Giannettino era pieno di speranze circa i riconoscimenti promessi per l’impegno da lui profuso a favore della Francia, ma di una cosa si preoccupava soprattutto: che nessuno in Genova potesse vantare riconoscimenti maggiori.[1] Nell’aprile ‘45 il doge Luca Giustiniani mise sull’avviso Giannettino che il suo ruolo di « più premiato di Francia » sembrava in pericolo, poichè Francesco Maria Pallavicini, che era tornato a Genova da Parigi, andava vantandosi dei grandi favori ottenuti a Corte.[2]

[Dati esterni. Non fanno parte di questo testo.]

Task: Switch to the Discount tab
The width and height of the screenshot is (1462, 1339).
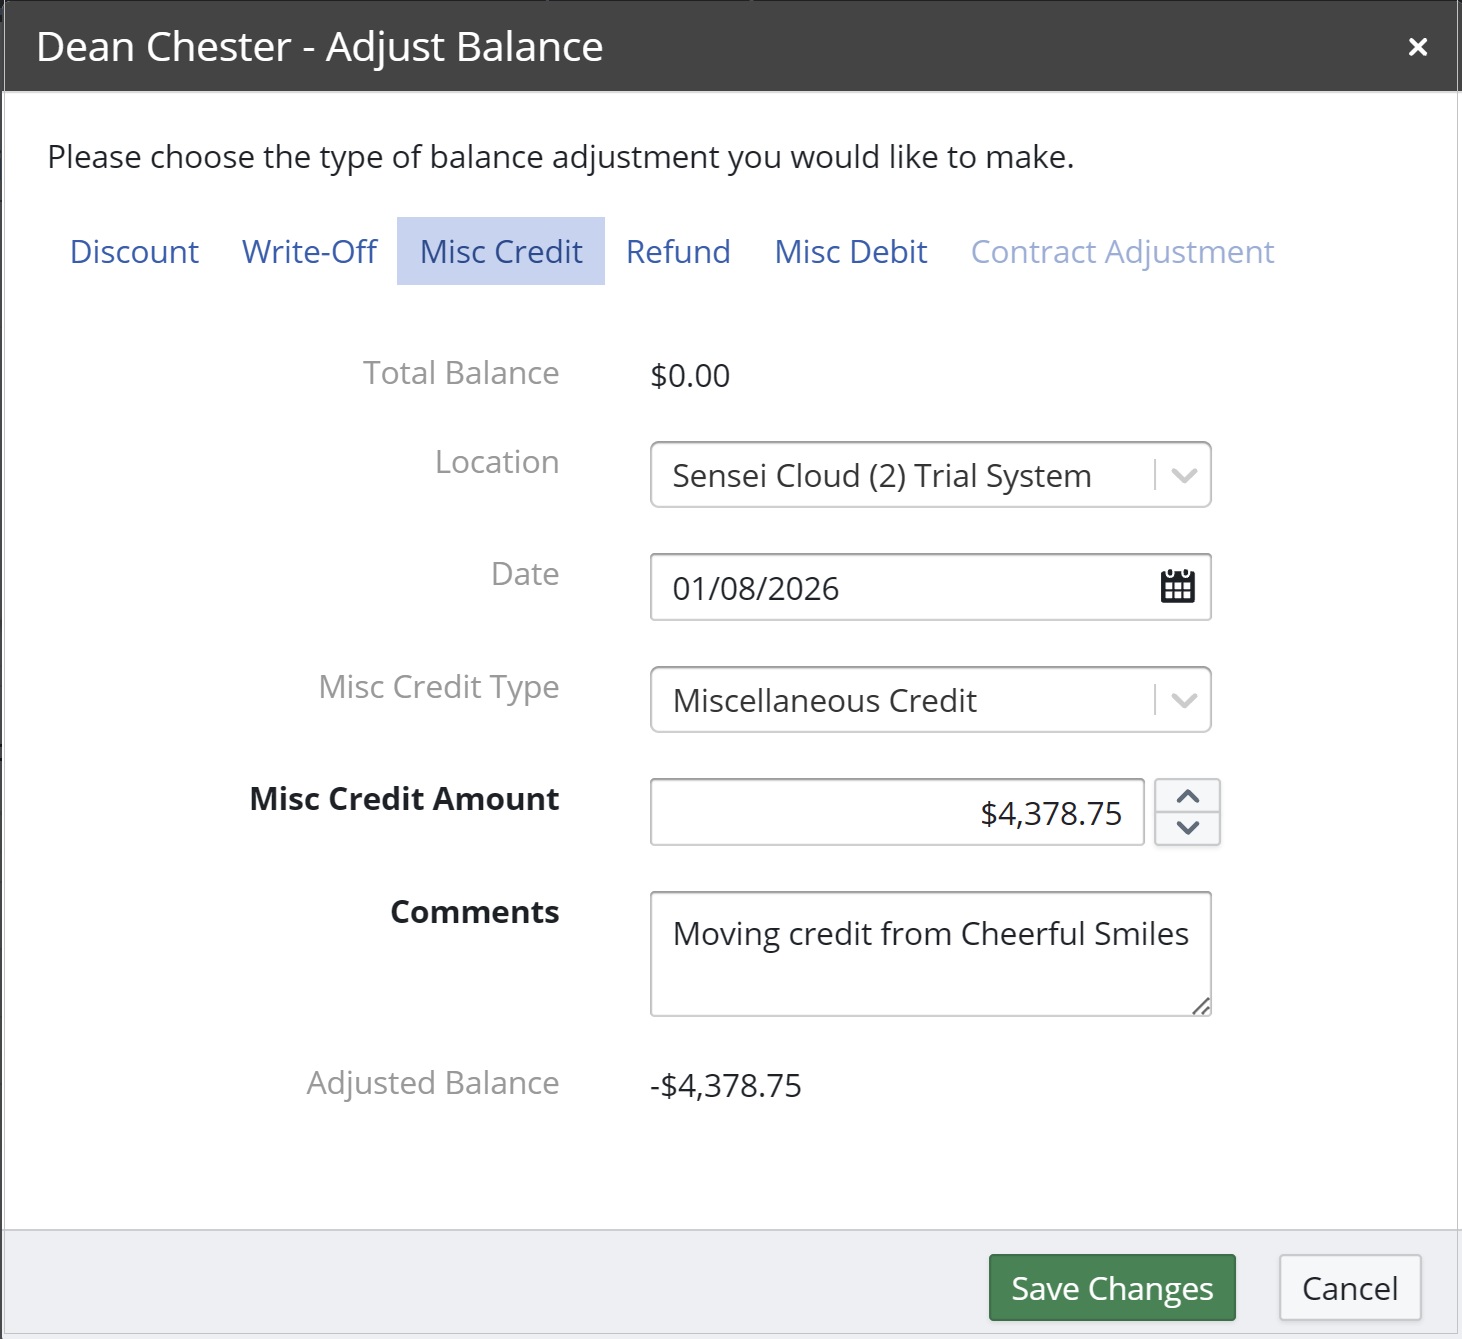Action: pyautogui.click(x=134, y=252)
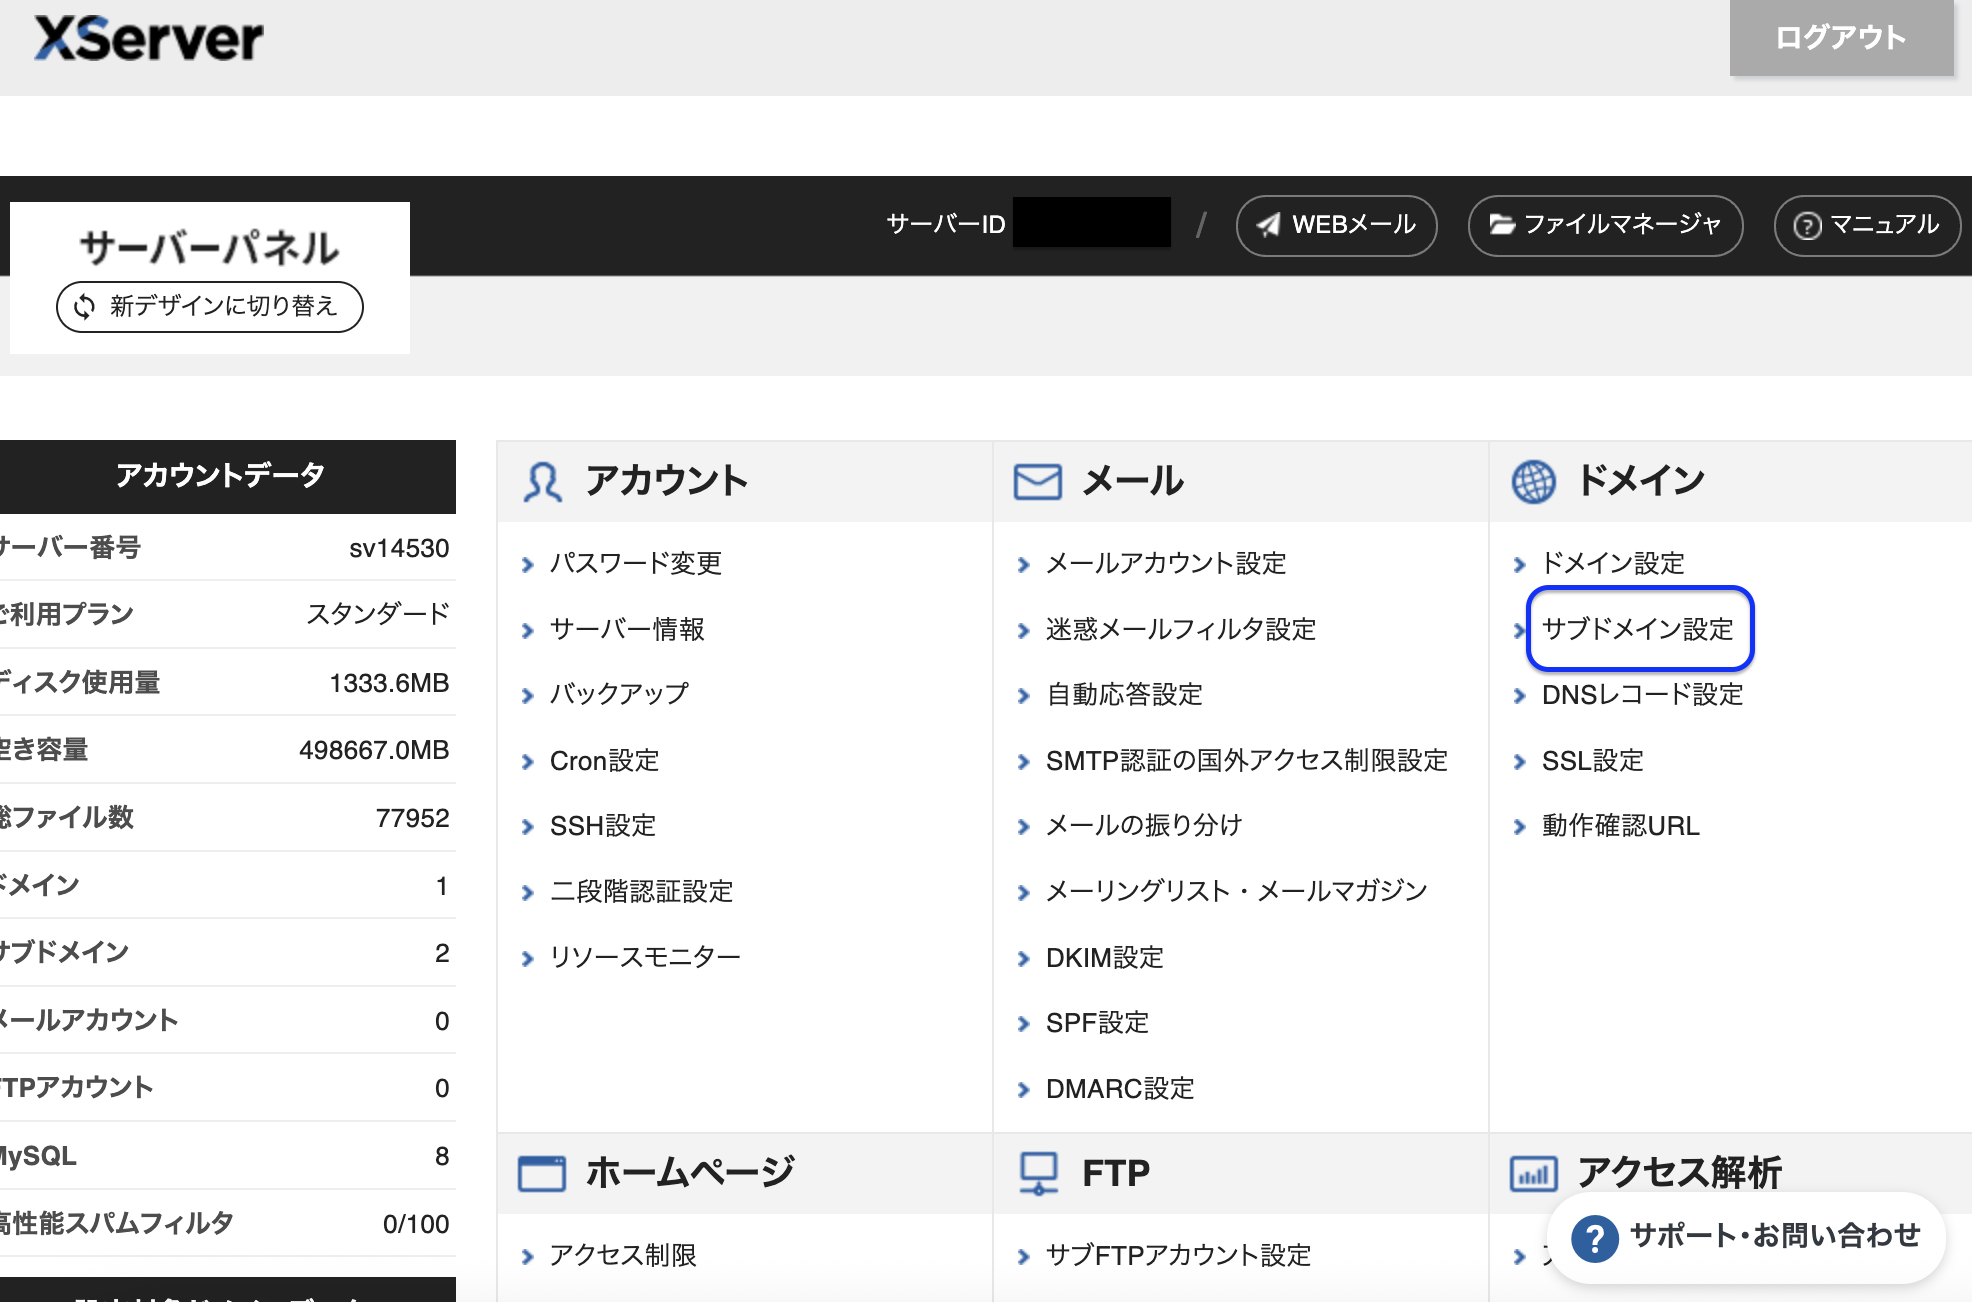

« Hora farrò sapere a Vostra Eminenza ciò che ha passato meco il Doge di questa Republica, mio cugino. Mi ha inviato a dire questa mattina che desiderava parlarmi, et condottomi da lui, il primo saluto che mi ha fatto, mi ha richiesto quanto tempo era che non havevo nova del signor Francesco Maria Pallavicino, un nostro gentilhuomo che venne costì con la moglie. Le risposi niuna, perchè non havevo mai seco passato lettera. “Horsù, ve ne darò”, mi soggiunse. “Venne hieri sera da me il signor Alessandro Grimaldi del fu signor Ansaldo, il quale è pochi giorni che manca da Pariggi, ha veduto il signor Francesco Maria, et richiestole come haveva aggiustato i suoi affari, le rispose nella seguente maniera: ‘da pochi giorni in qua benissimo, altrimente mi partivo disgustato. Sua Maestà mi ha accresciuto la mia pensione sino a tremila scudi per ciascun anno, mi dona un buon aggiuto di costa per fare il viaggio, honora la signora Deianira mia moglie d’una gioia di tremila scudi, mi dà il denaro per fare un Reggimento, mi ha dato la patente di Maresciallo di Campo, e promessa che terminata questa prima campagna mi honorerà dell’habito di Santo Spirito’. Tutto questo mi ha giurato haverle detto lo stesso signor Francesco Maria, sì che l’ho incommodata a bello studio, parendomi di pottermi ralegrare con la nostra casa, e con Vostra Signoria singolarmente, con la quale ho tant’interesse, perchè se la Francia è così prodiga di gratie et d’honori a chi non l’ha mai servita, che doverà fare con la persona di Vostra Signoria, della quale gli avi, i padri, i zii et lei stessa l’hanno sempre servita... io ne spero gran cose, massime in un tempo che il direttore di quella monarchia è il primo padrone che Vostra Signoria habbi”. Restai, padrone eminentissimo, stordito, et le risposi che della generosità di Sua Maestà tutto si doveva credere, ma che quanto alla collatione di quelli honori sì grandi bisognava meritarseli con meriti maggiori di quelli haveva di presente il signor Francesco Maria, e quanto alla mia persona vivevo assai sicuro che niuno gentilhuomo mio paesano mi haverebbe superato nell’essere premiato da Sua Maestà, perché dove non fosse gionto il mio merito haverebbe supplito la prottetione di Vostra Eminenza, la quale humilissimamente supplico d’havere a cuore la mia riputatione, di non m’abbandonare, et di non permettere che restino vane le mie protteste, mentre eterno sarrà il mio ossequio ».[3]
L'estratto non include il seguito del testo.